Stryker released its Q1 financials after markets closed on 30 April. The company’s shares on the Nasdaq stock exchange opened 0.6% down at $313.34 on 31 April compared to the previous day’s market close of $315.13. Stryker has a market cap of over $120bn.
The cyberattack on Stryker, for which Iranian hacktivist group Handala claimed responsibility, began in the early hours of 11 March, with Stryker’s headquarters in Cork, Ireland the first site affected by the incident.
In a Form 8-K filed with the US Securities and Exchange Commission (SEC) at the time, Stryker said the incident caused, and is expected to continue to cause, “disruptions and limitations of access to certain of the company’s information systems and business applications supporting aspects of the company’s operations and corporate functions”.
Stryker’s chief finance officer, Preston Wells, revealed during an earnings call that Q1’s adjusted earnings per share (EPS) of $2.60 was “minus 8.5%” YoY.
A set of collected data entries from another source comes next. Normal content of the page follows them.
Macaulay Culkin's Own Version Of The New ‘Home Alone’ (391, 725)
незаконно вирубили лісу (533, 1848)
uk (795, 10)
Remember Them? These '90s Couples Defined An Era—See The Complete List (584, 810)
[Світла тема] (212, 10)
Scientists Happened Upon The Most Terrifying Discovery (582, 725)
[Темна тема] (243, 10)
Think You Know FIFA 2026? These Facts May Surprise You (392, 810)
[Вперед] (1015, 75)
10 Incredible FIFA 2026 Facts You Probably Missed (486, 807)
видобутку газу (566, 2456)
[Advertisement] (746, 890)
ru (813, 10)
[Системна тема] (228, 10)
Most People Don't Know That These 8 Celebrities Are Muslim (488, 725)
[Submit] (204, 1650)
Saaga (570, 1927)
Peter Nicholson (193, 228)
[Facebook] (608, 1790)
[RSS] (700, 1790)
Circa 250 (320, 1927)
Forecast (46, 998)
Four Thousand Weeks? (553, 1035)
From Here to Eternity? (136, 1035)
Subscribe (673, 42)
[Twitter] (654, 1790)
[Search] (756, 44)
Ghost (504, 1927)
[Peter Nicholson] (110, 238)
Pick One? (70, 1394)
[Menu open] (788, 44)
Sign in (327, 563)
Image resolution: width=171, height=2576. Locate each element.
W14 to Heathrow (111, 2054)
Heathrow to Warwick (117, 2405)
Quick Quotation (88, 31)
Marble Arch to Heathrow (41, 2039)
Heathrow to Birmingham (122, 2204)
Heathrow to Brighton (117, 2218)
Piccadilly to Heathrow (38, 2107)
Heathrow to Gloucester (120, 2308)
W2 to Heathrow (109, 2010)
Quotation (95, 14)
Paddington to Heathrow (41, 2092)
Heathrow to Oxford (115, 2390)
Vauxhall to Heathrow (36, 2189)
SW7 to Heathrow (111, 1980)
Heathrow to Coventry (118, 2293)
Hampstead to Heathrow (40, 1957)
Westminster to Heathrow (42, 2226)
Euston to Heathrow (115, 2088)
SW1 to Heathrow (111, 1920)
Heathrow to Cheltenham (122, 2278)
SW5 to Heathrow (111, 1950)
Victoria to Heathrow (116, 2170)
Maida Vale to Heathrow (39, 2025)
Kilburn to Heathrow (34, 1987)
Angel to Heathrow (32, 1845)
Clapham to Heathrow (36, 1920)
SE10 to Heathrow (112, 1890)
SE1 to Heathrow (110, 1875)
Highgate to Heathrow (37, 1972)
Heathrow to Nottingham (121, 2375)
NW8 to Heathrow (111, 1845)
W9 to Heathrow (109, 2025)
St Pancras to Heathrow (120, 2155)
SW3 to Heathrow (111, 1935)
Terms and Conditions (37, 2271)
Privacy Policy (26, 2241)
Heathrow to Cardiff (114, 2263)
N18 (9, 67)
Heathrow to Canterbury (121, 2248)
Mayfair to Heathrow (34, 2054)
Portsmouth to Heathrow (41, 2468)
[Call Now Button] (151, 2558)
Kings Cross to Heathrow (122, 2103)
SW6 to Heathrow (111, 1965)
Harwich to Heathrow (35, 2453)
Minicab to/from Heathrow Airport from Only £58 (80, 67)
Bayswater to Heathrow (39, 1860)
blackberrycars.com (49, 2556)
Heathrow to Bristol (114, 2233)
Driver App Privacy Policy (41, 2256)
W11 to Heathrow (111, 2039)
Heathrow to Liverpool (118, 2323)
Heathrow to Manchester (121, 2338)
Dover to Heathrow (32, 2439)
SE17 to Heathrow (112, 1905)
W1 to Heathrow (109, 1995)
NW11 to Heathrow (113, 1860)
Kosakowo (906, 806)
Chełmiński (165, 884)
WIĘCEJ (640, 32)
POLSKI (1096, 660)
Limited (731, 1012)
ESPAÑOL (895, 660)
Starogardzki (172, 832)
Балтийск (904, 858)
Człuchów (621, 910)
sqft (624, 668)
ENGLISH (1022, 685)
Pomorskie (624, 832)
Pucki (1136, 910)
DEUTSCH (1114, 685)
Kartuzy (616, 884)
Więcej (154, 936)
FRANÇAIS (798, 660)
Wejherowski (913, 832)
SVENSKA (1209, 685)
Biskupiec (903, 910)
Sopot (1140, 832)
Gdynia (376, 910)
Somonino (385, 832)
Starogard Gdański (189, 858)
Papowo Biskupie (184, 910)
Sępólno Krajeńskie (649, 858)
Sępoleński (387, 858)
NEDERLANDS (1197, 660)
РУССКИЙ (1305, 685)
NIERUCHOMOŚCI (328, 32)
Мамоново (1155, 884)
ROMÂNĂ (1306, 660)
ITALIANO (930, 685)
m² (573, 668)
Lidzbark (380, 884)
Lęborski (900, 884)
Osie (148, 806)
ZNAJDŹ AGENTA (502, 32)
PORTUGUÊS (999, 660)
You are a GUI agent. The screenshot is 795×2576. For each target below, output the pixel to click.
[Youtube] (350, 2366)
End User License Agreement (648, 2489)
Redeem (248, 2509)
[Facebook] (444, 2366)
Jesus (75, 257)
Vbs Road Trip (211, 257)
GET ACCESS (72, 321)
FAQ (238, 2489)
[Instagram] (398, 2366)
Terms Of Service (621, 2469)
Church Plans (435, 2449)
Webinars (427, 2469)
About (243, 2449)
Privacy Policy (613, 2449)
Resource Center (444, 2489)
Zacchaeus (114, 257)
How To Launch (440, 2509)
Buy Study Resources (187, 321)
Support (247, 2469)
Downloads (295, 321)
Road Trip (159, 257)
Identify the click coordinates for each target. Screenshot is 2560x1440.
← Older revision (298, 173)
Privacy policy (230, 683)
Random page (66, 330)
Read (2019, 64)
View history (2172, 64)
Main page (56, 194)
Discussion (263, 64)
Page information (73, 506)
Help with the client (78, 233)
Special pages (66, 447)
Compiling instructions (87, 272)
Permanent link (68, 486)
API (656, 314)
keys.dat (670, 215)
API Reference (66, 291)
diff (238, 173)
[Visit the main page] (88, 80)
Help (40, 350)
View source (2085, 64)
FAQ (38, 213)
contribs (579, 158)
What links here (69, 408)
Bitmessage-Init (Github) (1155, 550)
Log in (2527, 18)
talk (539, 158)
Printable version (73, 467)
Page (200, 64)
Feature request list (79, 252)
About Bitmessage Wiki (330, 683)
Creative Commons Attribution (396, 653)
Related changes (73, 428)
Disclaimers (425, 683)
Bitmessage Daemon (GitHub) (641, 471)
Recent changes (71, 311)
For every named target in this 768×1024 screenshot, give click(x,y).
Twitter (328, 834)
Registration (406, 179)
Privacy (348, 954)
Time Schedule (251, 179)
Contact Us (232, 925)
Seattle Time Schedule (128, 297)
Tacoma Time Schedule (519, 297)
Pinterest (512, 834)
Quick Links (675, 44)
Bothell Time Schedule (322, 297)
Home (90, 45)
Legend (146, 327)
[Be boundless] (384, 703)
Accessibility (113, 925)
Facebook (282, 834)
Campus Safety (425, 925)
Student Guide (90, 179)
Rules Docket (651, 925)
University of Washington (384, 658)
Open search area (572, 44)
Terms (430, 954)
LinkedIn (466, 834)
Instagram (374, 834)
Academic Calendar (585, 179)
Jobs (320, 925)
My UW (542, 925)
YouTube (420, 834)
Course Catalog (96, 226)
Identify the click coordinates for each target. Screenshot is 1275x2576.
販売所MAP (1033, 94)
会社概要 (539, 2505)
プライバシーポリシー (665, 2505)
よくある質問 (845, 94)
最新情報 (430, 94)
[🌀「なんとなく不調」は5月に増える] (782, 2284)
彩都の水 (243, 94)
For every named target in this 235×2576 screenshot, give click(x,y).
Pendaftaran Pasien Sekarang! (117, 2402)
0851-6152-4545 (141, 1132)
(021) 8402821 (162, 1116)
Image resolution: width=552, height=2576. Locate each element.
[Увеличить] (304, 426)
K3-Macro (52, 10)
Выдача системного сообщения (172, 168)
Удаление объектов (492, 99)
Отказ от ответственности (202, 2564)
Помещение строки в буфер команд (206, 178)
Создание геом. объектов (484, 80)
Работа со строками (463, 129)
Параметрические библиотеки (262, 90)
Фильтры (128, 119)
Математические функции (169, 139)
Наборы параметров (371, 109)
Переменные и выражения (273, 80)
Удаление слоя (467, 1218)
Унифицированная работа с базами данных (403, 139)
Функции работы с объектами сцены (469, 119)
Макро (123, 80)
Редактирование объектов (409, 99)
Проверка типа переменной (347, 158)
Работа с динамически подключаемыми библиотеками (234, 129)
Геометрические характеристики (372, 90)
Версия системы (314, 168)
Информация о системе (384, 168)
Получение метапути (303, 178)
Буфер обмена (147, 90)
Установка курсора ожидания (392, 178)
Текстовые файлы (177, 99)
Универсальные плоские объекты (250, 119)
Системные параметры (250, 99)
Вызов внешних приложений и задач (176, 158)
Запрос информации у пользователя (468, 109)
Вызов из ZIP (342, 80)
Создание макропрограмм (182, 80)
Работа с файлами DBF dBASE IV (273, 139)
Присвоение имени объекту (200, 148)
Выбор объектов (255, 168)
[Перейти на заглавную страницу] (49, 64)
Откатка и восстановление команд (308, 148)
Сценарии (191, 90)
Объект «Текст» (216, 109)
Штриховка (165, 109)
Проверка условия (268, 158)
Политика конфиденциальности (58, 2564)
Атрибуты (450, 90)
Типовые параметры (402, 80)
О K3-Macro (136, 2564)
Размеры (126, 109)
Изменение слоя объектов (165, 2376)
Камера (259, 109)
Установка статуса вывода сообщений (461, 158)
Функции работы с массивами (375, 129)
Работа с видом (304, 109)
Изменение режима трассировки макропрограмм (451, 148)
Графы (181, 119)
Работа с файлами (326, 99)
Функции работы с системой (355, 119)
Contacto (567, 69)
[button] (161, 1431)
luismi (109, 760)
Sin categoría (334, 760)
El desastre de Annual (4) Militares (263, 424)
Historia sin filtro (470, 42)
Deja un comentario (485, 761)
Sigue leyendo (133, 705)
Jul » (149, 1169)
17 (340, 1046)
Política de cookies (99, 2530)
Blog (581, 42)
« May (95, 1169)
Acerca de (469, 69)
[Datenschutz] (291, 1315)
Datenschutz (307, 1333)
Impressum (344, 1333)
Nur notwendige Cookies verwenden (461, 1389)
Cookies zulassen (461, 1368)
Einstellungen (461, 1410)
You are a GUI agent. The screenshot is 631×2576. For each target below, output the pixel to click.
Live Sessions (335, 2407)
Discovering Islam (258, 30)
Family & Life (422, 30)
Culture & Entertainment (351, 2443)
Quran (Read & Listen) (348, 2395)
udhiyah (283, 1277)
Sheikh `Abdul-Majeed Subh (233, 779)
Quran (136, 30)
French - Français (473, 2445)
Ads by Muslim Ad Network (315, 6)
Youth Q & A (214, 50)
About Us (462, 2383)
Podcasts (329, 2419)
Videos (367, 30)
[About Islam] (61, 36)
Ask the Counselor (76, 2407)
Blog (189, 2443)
Nonetheless, Stryker has opted to maintain its previously outlined 2026 growth expectations of between 8% to 9.5% and still expects earnings to fall in the $14.90-$15.10 per share range.
Reflecting further on the EPS drop-off, Wells told investors the decline was driven by “limited sales growth and lost manufacturing absorption” related to the cyber incident, as well as tariffs and increased interest expense that were “partially offset” by the company’s “ongoing focus on operational excellence and a slightly favourable impact from foreign currency translation”.
It is also important to note that the cyber incident occurred towards the end of the quarter, creating an “outsized impact on sales due to delays in revenue recognition” as well as shipment delays, Wells added.
Across its business operations, Stryker’s medsurg and neurotechnology segment led the way, with revenues of around $3.2bn denoting a 5% uptick YoY. Meanwhile, Stryker’s orthopaedics portfolio generated revenue of around $2.8bn, with the total remaining flat YoY.
Commenting on Q1, Stryker CEO, Kevin Lobo said: “We remain committed to meeting our full year guidance for organic sales growth and adjusted earnings per share as our underlying business momentum remains strong.”